WHAT THE EXERCISE ASKS |
Reproduce all the entries, matching the original word for word.

(Items from a data source)
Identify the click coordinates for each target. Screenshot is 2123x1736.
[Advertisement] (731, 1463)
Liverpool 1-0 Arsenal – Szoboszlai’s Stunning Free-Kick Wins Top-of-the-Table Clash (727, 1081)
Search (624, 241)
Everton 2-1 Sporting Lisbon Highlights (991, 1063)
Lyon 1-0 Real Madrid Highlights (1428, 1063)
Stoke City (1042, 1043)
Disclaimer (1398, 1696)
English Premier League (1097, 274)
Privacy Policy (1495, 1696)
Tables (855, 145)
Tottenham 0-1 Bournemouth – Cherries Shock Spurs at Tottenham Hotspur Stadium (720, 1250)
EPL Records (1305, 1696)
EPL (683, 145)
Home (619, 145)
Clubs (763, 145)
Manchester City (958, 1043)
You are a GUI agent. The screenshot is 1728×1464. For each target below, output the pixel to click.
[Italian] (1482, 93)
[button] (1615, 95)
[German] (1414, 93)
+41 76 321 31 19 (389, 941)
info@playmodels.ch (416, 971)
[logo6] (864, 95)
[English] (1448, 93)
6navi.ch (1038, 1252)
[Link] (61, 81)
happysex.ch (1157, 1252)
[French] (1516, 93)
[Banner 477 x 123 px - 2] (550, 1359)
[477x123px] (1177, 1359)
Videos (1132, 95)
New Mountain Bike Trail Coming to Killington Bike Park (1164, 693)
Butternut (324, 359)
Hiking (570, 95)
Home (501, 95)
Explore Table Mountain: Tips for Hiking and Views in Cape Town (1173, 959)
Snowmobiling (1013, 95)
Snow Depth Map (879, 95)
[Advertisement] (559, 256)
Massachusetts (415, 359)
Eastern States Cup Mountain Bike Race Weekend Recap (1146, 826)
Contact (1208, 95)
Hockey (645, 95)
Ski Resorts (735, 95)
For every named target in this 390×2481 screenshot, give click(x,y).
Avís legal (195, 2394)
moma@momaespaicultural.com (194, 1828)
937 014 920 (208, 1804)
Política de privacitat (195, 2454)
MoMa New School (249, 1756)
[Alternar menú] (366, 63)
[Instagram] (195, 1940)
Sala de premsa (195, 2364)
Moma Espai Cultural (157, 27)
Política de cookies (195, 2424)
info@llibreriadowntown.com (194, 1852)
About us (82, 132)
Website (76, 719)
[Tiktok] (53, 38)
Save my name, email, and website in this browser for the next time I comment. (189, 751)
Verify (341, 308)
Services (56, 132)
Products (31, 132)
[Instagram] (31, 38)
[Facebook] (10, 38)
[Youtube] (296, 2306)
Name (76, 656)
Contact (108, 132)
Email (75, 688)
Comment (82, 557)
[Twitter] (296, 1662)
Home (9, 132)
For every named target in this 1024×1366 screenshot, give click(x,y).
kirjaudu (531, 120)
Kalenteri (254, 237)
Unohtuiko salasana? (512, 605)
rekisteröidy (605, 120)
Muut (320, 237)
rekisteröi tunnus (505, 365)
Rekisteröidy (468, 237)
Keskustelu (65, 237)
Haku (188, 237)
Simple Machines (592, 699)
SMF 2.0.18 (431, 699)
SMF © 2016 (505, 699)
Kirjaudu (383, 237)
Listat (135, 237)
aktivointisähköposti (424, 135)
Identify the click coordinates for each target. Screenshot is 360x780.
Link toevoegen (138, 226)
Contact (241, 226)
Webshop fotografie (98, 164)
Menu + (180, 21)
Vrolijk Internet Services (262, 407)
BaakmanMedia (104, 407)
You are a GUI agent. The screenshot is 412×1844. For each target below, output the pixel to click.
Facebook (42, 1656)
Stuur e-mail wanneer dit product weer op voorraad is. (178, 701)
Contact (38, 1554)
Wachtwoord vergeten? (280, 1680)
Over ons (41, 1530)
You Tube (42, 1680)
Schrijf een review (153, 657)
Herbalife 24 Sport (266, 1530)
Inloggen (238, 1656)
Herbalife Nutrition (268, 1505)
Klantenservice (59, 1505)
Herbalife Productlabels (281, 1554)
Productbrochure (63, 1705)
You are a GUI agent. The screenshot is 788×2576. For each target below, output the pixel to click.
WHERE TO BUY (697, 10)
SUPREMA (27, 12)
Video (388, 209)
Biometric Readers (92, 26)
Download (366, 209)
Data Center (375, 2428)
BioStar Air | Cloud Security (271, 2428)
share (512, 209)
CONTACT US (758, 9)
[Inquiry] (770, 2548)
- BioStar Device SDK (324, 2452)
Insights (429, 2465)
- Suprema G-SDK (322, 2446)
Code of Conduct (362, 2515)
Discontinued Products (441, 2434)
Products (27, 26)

TASK SOLUTION |
Identify the click coordinates for each target. Screenshot is 2123x1736.
[Advertisement] (731, 1463)
Liverpool 1-0 Arsenal – Szoboszlai’s Stunning Free-Kick Wins Top-of-the-Table Clash (727, 1081)
Search (624, 241)
Everton 2-1 Sporting Lisbon Highlights (991, 1063)
Lyon 1-0 Real Madrid Highlights (1428, 1063)
Stoke City (1042, 1043)
Disclaimer (1398, 1696)
English Premier League (1097, 274)
Privacy Policy (1495, 1696)
Tables (855, 145)
Tottenham 0-1 Bournemouth – Cherries Shock Spurs at Tottenham Hotspur Stadium (720, 1250)
EPL Records (1305, 1696)
EPL (683, 145)
Home (619, 145)
Clubs (763, 145)
Manchester City (958, 1043)
You are a GUI agent. The screenshot is 1728×1464. For each target below, output the pixel to click.
[Italian] (1482, 93)
[button] (1615, 95)
[German] (1414, 93)
+41 76 321 31 19 (389, 941)
info@playmodels.ch (416, 971)
[logo6] (864, 95)
[English] (1448, 93)
6navi.ch (1038, 1252)
[Link] (61, 81)
happysex.ch (1157, 1252)
[French] (1516, 93)
[Banner 477 x 123 px - 2] (550, 1359)
[477x123px] (1177, 1359)
Videos (1132, 95)
New Mountain Bike Trail Coming to Killington Bike Park (1164, 693)
Butternut (324, 359)
Hiking (570, 95)
Home (501, 95)
Explore Table Mountain: Tips for Hiking and Views in Cape Town (1173, 959)
Snowmobiling (1013, 95)
Snow Depth Map (879, 95)
[Advertisement] (559, 256)
Massachusetts (415, 359)
Eastern States Cup Mountain Bike Race Weekend Recap (1146, 826)
Contact (1208, 95)
Hockey (645, 95)
Ski Resorts (735, 95)
For every named target in this 390×2481 screenshot, give click(x,y).
Avís legal (195, 2394)
moma@momaespaicultural.com (194, 1828)
937 014 920 (208, 1804)
Política de privacitat (195, 2454)
MoMa New School (249, 1756)
[Alternar menú] (366, 63)
[Instagram] (195, 1940)
Sala de premsa (195, 2364)
Moma Espai Cultural (157, 27)
Política de cookies (195, 2424)
info@llibreriadowntown.com (194, 1852)
About us (82, 132)
Website (76, 719)
[Tiktok] (53, 38)
Save my name, email, and website in this browser for the next time I comment. (189, 751)
Verify (341, 308)
Services (56, 132)
Products (31, 132)
[Instagram] (31, 38)
[Facebook] (10, 38)
[Youtube] (296, 2306)
Name (76, 656)
Contact (108, 132)
Email (75, 688)
Comment (82, 557)
[Twitter] (296, 1662)
Home (9, 132)
For every named target in this 1024×1366 screenshot, give click(x,y).
kirjaudu (531, 120)
Kalenteri (254, 237)
Unohtuiko salasana? (512, 605)
rekisteröidy (605, 120)
Muut (320, 237)
rekisteröi tunnus (505, 365)
Rekisteröidy (468, 237)
Keskustelu (65, 237)
Haku (188, 237)
Simple Machines (592, 699)
SMF 2.0.18 (431, 699)
SMF © 2016 (505, 699)
Kirjaudu (383, 237)
Listat (135, 237)
aktivointisähköposti (424, 135)
Identify the click coordinates for each target. Screenshot is 360x780.
Link toevoegen (138, 226)
Contact (241, 226)
Webshop fotografie (98, 164)
Menu + (180, 21)
Vrolijk Internet Services (262, 407)
BaakmanMedia (104, 407)
You are a GUI agent. The screenshot is 412×1844. For each target below, output the pixel to click.
Facebook (42, 1656)
Stuur e-mail wanneer dit product weer op voorraad is. (178, 701)
Contact (38, 1554)
Wachtwoord vergeten? (280, 1680)
Over ons (41, 1530)
You Tube (42, 1680)
Schrijf een review (153, 657)
Herbalife 24 Sport (266, 1530)
Inloggen (238, 1656)
Herbalife Nutrition (268, 1505)
Klantenservice (59, 1505)
Herbalife Productlabels (281, 1554)
Productbrochure (63, 1705)
You are a GUI agent. The screenshot is 788×2576. For each target below, output the pixel to click.
WHERE TO BUY (697, 10)
SUPREMA (27, 12)
Video (388, 209)
Biometric Readers (92, 26)
Download (366, 209)
Data Center (375, 2428)
BioStar Air | Cloud Security (271, 2428)
share (512, 209)
CONTACT US (758, 9)
[Inquiry] (770, 2548)
- BioStar Device SDK (324, 2452)
Insights (429, 2465)
- Suprema G-SDK (322, 2446)
Code of Conduct (362, 2515)
Discontinued Products (441, 2434)
Products (27, 26)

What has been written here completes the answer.